Nowadays very few people can afford to live alone. The economy may be “bouncing back,” but many of us are still financially strapped. Lawyers are taking in laundry and doctors are babysitting for side cash. In Taylor Swift’s New York, you might need seven roommates to afford to even think of living in Manhattan. Even CEOs have roommates in San Francisco.
That being said, how do you find the right roommate? It can be the perfect blend of the most annoying parts of first dates, job interviews and public speaking. However, it’s one of the most necessary evils. If you want to save a few coins on your rent, you’ll need to find someone to split utilities with. If you make the wrong choice, you could end up living with a hoarder, thief or someone who wants to “Single White Female” you. Here’s some tips on finding a good match.
1. Try all modes of conversation.
Sure, e-mail or text is easier. However, a quick phone call can show you if there are any red flags right off the bat. If someone seems weird, has a disconnected number or is generally snippy, you might not want to waste the time on the phone. It also gives you a great chance to establish a rapport even before you get there, which could just get you the apartment.
2. Don’t be desperate.
Apartment hunting is stressful, but so is filling an apartment. If you give off an air of desperation, it’s a major turn off. People will assume you haven’t thought anything through and will auto-add you to the bottom of the queue.
3. Be yourself.
This is meant to be your new home. Your roomie might see you looking grubby, so why try to pretend you’re something you’re not? Full 100 percent transparency will not only make it even easier for you to find someone, but also help you start your relationship off right. If you’re a snarky, loud talker with resting bitch face, then introduce your prospective roommate to who they would be living with. Honesty makes everything easier because after all, they are real people, too.

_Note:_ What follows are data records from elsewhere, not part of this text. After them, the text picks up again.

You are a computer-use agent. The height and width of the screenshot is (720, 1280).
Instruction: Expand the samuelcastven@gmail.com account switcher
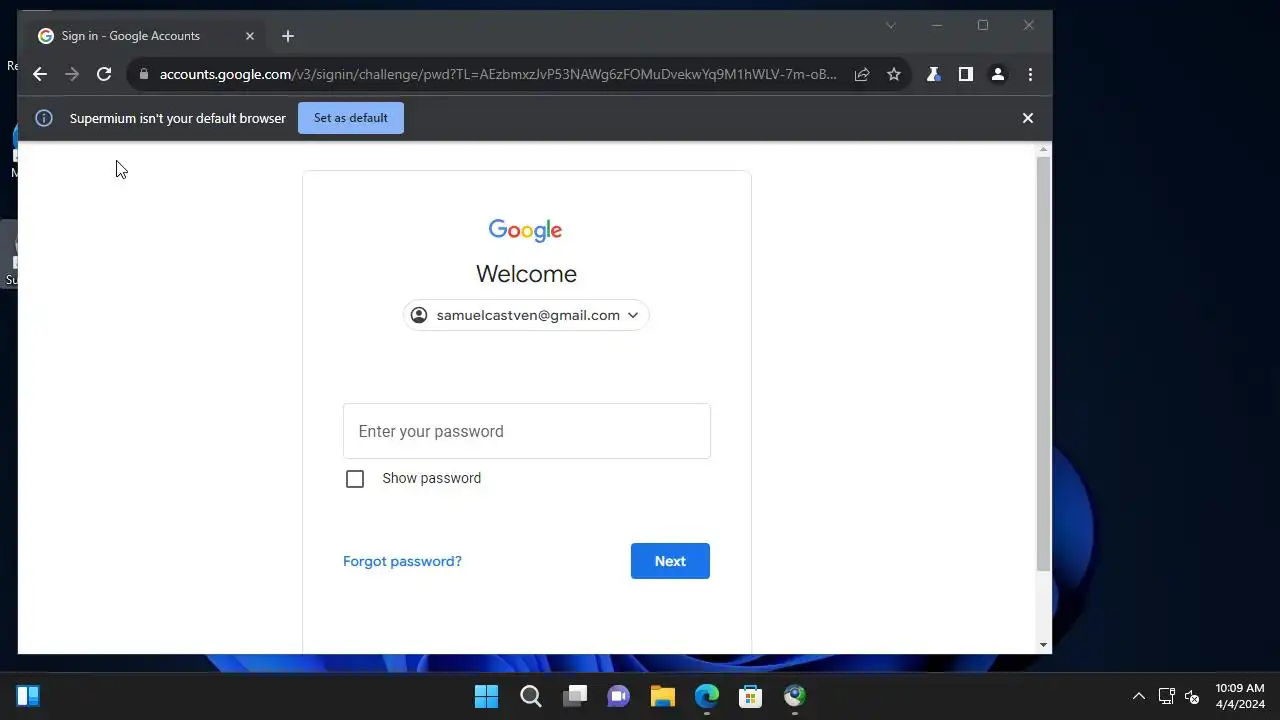pyautogui.click(x=526, y=315)
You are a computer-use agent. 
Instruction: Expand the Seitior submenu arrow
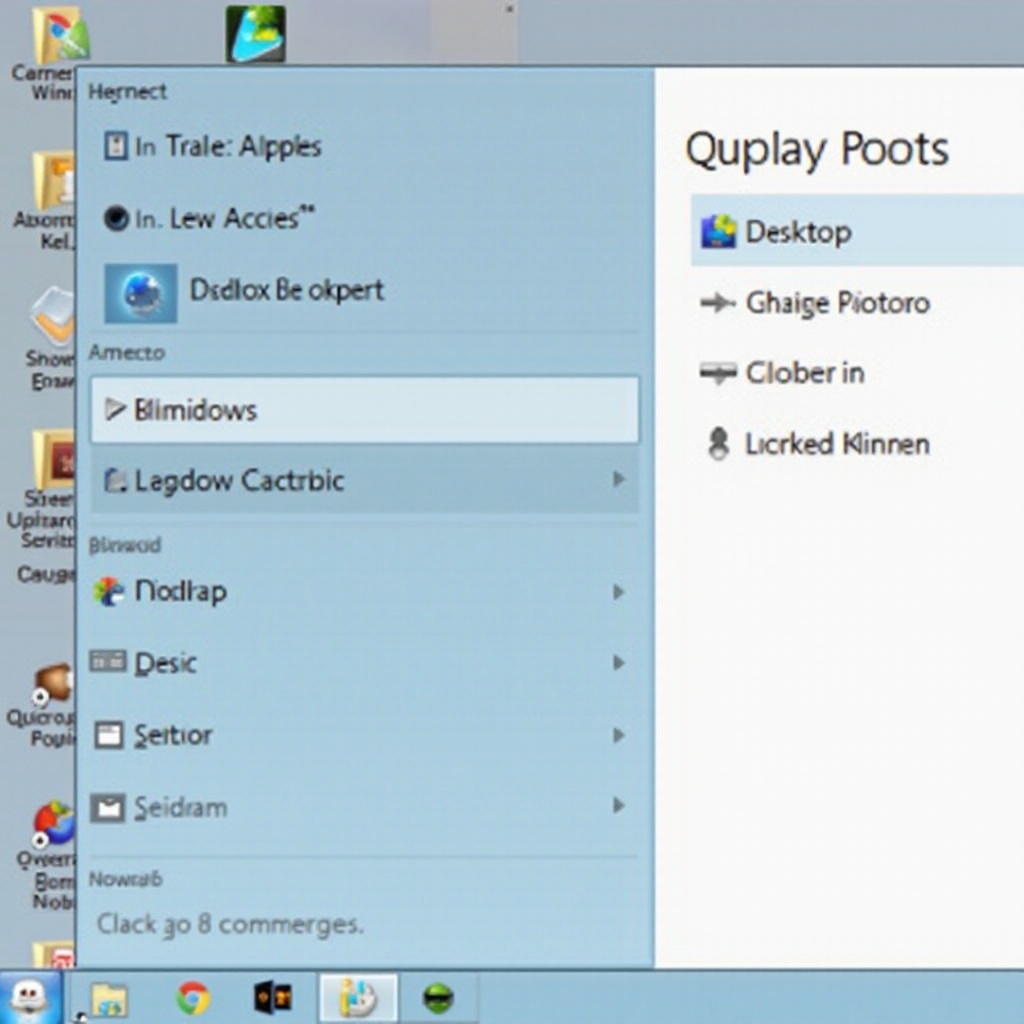click(618, 735)
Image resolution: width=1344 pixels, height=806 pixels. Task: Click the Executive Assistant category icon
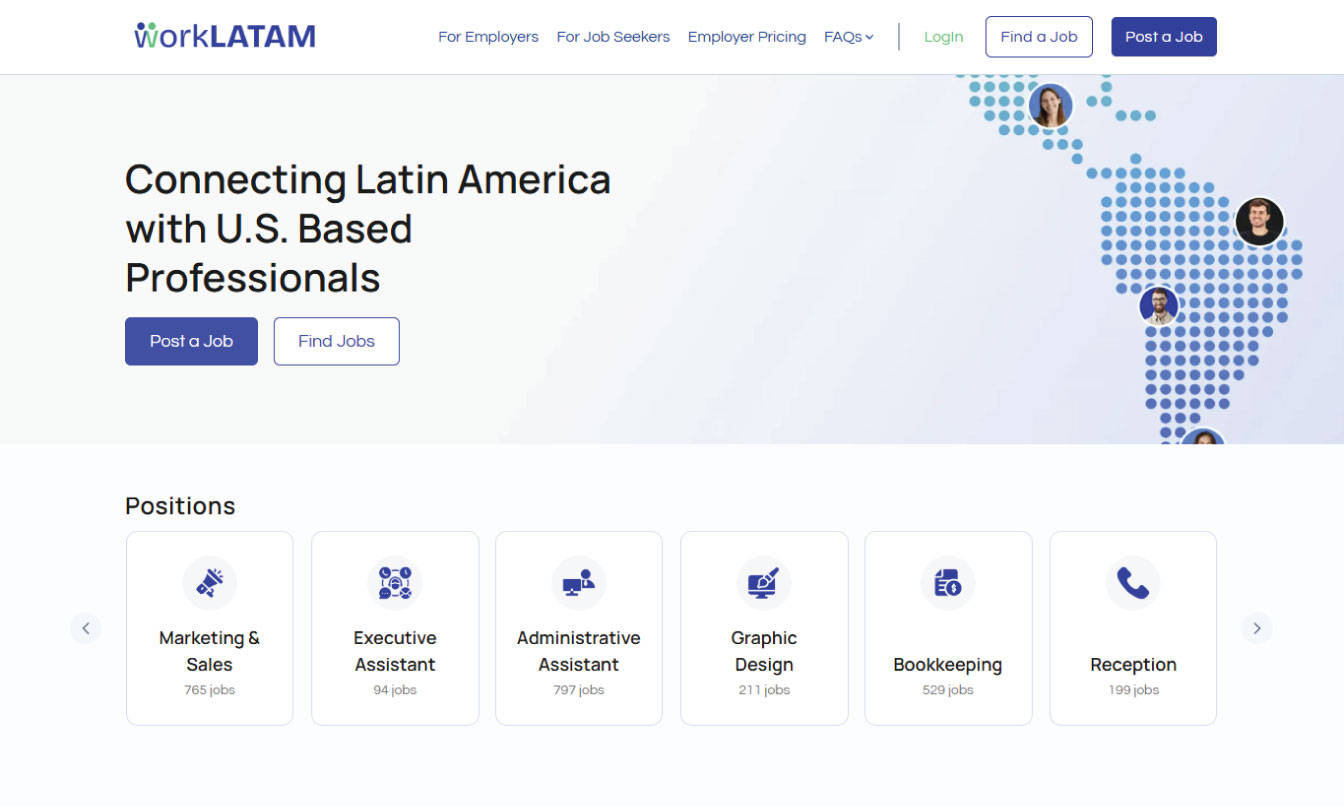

4. Discuss how you approach conflict.
It may not be the sexiest conversation, but it’s worth having. If you’re a direct communicator and your potential roommate is a “let’s communicate through notes, e-mails, and texts,” that could be a problem. You have to find someone who you can resolve house issues with without things escalating. You don’t want frosty interactions or worse yet, open hostility because you can’t come to terms with a dish in the sink.
5. Discuss rules and boundaries upfront.
It’s good to list your few deal-breakers. Do you need silence, no smoking and no animals in the house? Do you want to live in a shoes-off apartment? Will you be entertaining sex partners five out of seven nights a week? Try to establish and gauge what your common boundaries and acceptable house rules are. This will help you decide if you really want to live there.
6. Inspect the level of cleanliness.
Check out the bathroom and kitchen. Sneak a peek into your roommate’s room. See if this is your preferred level of cleanliness. Also, discuss the hypothetical delegation of chores to get a feel for your roommate’s hygiene habits.
7. Take your time.
It may be the most important decision you make after getting off the bus from Iowa, but keep calm. You want to really think about what life would be like with this person. Check out the room, walk around the neighborhood and listen for noise. Also, check out your neighbors and see if they’re a good fit.
8. Make them feel like home.
If you’re screening new roommates, try not to be too formal. If you’ve thoroughly vetted people with a phone call and e-mail exchange, ask them to sit down, offer them a drink, talk about life and get to know them. You don’t have to be friends, but you do have to see them after going to the bathroom, looking grubby in the morning — and maybe even naked, so a 10-minute conversation seems fair.
9. Ask questions.
Think about real-world problems and how they’d be resolved. Do they expect houseguests? Do they like to stay out late? Do they like to get up early? Do they make weekly animal sacrifices to the demonic god Ra? You have to know.]
10. Listen to your gut.
Sometimes red flags will present themselves organically. If something doesn’t feel right, if it doesn’t feel like home or if the person seems sketchy, trust your instincts.